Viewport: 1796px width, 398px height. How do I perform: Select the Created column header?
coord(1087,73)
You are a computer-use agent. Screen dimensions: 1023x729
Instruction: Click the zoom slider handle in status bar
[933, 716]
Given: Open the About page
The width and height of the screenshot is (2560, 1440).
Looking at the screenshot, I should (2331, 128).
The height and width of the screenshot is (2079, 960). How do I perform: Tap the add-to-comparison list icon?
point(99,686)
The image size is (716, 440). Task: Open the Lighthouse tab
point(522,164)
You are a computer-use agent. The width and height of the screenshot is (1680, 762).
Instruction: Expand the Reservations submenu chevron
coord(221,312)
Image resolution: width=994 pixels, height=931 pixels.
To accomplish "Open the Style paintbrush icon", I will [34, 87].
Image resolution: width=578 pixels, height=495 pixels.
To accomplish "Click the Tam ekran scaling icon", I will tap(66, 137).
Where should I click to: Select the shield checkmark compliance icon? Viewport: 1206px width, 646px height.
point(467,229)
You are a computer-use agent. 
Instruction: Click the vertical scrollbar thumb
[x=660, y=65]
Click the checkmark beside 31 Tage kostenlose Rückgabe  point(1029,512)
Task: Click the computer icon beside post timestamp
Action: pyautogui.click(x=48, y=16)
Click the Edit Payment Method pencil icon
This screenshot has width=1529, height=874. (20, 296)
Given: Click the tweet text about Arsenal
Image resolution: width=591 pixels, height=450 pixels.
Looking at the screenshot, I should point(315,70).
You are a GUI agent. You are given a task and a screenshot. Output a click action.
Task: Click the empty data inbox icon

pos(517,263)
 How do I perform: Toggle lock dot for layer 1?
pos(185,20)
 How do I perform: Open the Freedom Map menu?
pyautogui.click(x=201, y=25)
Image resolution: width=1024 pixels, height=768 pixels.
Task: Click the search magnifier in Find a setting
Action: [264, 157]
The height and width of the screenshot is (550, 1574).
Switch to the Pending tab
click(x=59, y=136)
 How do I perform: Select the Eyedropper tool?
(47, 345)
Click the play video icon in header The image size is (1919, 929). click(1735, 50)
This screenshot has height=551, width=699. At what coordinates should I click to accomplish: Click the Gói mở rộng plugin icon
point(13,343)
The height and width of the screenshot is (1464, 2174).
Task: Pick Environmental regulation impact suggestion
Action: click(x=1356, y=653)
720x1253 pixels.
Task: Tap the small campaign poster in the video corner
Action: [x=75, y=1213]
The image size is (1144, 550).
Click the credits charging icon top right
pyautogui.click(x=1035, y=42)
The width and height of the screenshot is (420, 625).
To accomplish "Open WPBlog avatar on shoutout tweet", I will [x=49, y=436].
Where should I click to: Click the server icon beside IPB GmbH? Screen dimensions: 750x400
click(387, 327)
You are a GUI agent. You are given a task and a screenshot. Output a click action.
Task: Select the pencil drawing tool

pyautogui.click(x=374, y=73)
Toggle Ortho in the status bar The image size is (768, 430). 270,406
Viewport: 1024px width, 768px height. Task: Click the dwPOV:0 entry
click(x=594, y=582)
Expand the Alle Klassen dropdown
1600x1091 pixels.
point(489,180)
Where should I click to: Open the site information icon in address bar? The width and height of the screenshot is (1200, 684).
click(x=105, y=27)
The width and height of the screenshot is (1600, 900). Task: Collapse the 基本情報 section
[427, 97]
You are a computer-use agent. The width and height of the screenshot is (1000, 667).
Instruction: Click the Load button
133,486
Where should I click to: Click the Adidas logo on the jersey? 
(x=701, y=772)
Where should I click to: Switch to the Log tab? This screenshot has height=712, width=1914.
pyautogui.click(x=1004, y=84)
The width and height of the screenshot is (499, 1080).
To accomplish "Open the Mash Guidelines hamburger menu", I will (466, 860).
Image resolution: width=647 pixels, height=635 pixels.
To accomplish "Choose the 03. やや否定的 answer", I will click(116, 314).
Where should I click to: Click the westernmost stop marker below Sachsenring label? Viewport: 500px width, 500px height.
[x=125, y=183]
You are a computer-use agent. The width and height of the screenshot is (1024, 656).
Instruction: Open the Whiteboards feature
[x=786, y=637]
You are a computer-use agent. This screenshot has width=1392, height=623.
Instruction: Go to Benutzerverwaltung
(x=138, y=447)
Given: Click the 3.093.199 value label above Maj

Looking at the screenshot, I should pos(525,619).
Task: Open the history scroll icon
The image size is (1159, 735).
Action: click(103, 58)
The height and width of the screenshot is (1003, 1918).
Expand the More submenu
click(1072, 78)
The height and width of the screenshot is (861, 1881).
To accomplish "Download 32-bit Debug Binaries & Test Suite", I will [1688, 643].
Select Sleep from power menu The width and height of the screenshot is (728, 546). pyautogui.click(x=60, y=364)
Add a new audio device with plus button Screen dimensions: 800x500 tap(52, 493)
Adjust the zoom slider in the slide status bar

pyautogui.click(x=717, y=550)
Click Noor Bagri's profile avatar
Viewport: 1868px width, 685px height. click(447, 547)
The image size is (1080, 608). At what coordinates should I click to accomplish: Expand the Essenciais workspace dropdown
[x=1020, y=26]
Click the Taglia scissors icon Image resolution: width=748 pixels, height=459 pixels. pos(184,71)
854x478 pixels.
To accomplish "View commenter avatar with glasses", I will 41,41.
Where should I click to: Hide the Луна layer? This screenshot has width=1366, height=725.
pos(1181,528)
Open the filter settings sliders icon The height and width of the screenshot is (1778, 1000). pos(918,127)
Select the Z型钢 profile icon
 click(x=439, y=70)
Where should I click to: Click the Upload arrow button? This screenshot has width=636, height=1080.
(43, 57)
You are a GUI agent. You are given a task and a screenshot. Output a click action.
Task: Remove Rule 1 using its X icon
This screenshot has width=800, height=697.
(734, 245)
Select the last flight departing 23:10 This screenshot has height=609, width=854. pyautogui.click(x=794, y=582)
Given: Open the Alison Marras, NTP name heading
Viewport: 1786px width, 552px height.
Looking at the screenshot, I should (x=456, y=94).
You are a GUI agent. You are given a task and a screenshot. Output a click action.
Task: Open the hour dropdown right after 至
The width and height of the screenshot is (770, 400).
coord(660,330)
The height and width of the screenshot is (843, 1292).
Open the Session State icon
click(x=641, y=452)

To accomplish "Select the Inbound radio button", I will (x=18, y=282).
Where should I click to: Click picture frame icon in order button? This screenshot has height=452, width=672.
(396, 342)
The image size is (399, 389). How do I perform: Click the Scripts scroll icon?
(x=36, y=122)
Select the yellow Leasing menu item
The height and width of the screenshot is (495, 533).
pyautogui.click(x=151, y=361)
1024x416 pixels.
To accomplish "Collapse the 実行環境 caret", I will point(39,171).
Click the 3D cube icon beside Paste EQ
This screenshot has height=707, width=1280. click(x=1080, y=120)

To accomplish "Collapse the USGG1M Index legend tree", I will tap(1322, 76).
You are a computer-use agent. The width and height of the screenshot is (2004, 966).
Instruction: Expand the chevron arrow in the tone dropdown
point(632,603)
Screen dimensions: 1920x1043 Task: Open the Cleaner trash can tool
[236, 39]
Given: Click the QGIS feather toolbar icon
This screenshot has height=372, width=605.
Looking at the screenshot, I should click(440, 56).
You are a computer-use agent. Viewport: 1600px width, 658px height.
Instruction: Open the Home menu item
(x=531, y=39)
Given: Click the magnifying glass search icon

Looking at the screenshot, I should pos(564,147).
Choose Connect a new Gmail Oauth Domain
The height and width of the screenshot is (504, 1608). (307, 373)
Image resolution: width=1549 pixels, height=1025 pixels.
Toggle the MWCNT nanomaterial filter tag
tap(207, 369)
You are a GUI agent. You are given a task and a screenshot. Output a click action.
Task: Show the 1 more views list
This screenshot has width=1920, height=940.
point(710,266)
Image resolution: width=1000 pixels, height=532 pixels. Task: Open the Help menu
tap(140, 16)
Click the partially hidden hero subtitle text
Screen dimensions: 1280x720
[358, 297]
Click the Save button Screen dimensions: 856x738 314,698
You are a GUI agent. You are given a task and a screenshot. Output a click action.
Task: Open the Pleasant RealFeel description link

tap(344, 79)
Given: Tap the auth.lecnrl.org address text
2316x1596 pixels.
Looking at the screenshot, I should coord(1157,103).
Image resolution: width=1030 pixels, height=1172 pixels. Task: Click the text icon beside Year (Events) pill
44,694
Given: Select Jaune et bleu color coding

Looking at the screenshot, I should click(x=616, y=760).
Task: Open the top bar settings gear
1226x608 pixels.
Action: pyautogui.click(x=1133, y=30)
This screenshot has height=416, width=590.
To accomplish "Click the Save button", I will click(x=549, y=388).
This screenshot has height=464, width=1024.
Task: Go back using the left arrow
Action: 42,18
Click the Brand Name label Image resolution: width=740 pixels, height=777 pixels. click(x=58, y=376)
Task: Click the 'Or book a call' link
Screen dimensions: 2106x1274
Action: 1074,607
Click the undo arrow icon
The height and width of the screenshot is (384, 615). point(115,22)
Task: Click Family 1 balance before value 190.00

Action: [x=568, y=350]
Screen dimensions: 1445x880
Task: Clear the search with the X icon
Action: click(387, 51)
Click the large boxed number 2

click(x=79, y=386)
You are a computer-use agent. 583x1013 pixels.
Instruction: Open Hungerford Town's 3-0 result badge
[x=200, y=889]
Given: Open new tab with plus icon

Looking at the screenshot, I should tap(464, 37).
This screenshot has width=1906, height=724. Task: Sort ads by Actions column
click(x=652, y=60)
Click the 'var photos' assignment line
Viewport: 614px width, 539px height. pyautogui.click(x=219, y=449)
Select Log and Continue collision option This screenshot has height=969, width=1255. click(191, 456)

+ + +

| Work instructions |
Copy out all lines above holding "settings".

| Result below |
Open the filter settings sliders icon The height and width of the screenshot is (1778, 1000). pos(918,127)
Task: Open the top bar settings gear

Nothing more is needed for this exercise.